The four taking care of Bob Petersen’s backboard gently started to lift it as she prepared to go back into hell.

“Wait!”

He struggled as if trying to sit up. She looked back at him.

“Don’t move, Bob, just relax, we've got you taken care of.”

“Wait, oh please wait.”

He tried to raise his arm to point and she went back to his side. She had been trained that often the wounded bonded to their first caregiver and were frightened when taken from their side. But he had to be moved up the next step of care while she had to go back to the next victim, then the next and the next. She leaned over and kissed him gently on the brow to offer reassurance.

“Calm, Bob, just chill. Okay?” she whispered soothingly.

“That’s my wife. My wife!”

He was trying to gesture to a prone body lying limp and broken on the blood-slick lawn only feet away from where he had been set down for treatment.

“Stop! Oh God, please check her,” he begged.
 

It came out as a strangled cry. He was unaware that the television camera was still focused on him.

The medic who had been preparing to go back in to face the carnage within the corridors of Joshua Chamberlain Middle School, stood up, turned from Bob’s stretcher and walked over to the collapsed body on the lawn. She already knew the answer. In that first minute of taking back the building, even before the shooting had stopped, medics, herself included, had gone rushing in to check the fallen outside the building.
 

They did so heedlessly. They did so knowing that, unlike the traditions that had existed in western civilized society for well over a century or more, those wearing the red cross on helmet or sleeve were not exempt here. On other battlefields, in other wars, to deliberate shoot a medic on the enemy side was an act beneath contempt, an actual crime. But with this enemy, those bringing aid, compassion, a final soothing word and injection to still the last moments of pain, drew fire and were defined as the most tempting of targets to kill. Jihadists were trained to kill them even when far more deadly opponents were attempting to kill in reply. To kill a medic was an act to be praised, for it would help to break the enemy's morale or, even better, trigger an act of angry reprisal that could be used against them in the world’s media.

The body that Bob was trying to point out had already been checked and left where she had fallen, to be cared for later after those still living could be saved, or those whose dying could be eased, were tended to first. Nevertheless, the medic made the effort to kneel down by the woman’s side. The dead woman’s eyes were wide open and sightless, the ground beneath her soaked, the blood which had poured from her shattered heart and abdomen beginning to congeal.

The medic made a gesture of putting two fingers to the woman’s neck, looked back at Bob and nodded.

“Bob, she’s alive, she’s alive, we’ll get help for her now.” Her gaze told the stretcher bearers not to wait around, to get him the hell out of sight of the body of his wife. They lifted him high and started off, Bob trying to crane his head back to look, but the neck brace kept him locked in place.

And Bob knew his young guardian angel was lying, a final glimpse showed the medic lowering her head and placing her hand over Kathy’s eyes to close them.
 

The camera crew focused on that, the reporter stood in numbed silence, those in the studio watching were unable to speak. A nation watched as the medic stood up, hands sticky with yet more blood.

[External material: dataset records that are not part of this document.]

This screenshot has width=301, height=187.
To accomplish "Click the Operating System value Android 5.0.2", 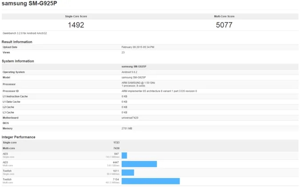I will tap(129, 72).
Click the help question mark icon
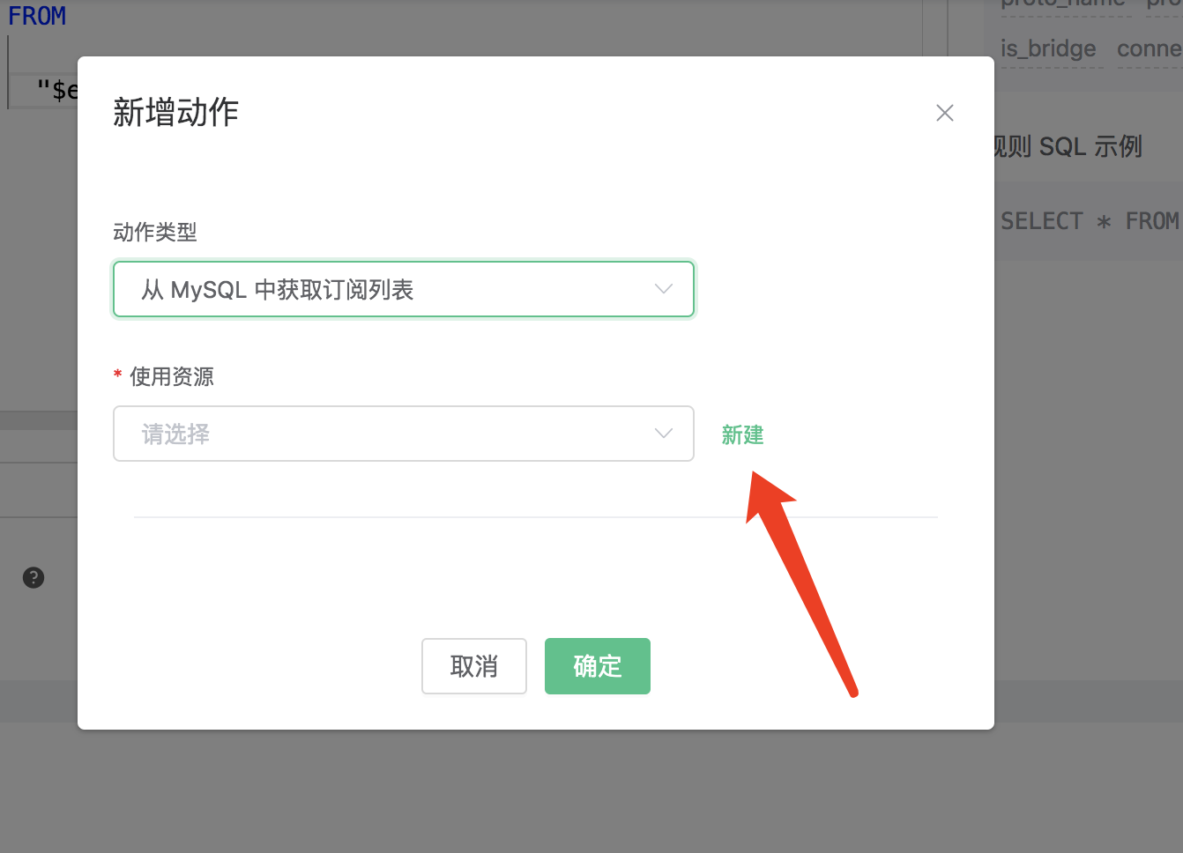This screenshot has width=1183, height=853. coord(33,578)
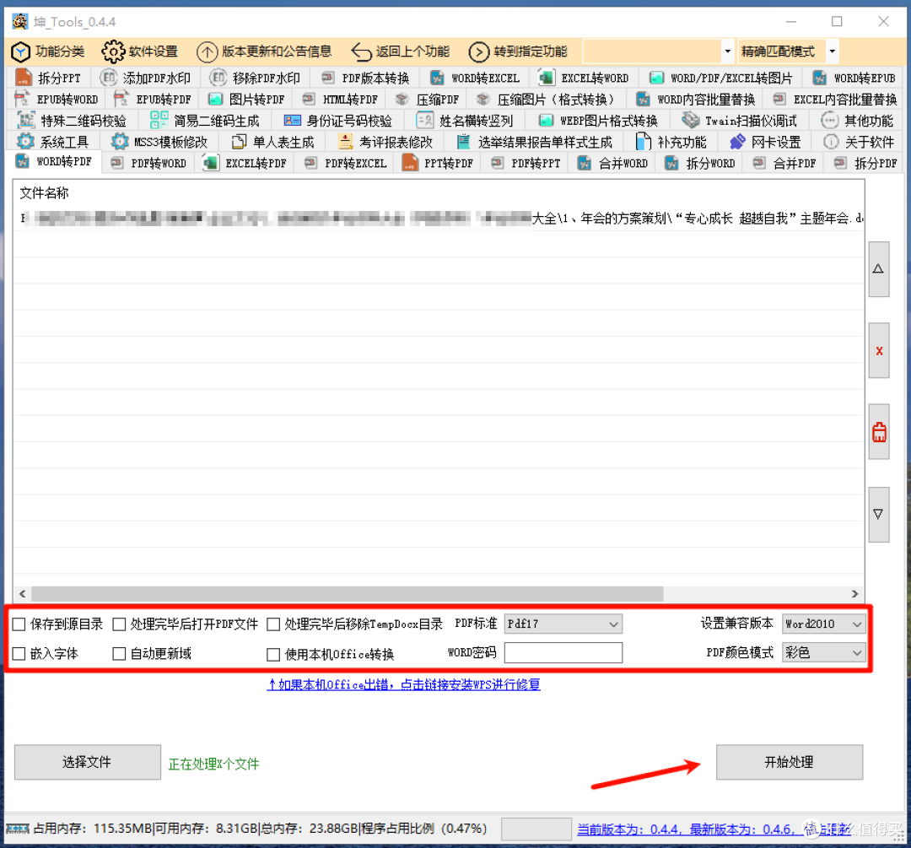The height and width of the screenshot is (848, 911).
Task: Move file down with triangle button
Action: click(x=878, y=515)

“There are still hundreds of children in there, maybe I can at least find his daughter alive," was all the medic could choke out and then she turned and started for the door, her walk jerky, slow, and swaying. A police officer, crouched low by the door, yelled to her to get through the entryway quickly, there was a hot IED but feet away. She did not pay him the remotest heed and just went on in.

Even as the attacks continued, the killing continued, and the rage built, it was the beginning of a nation in mourning.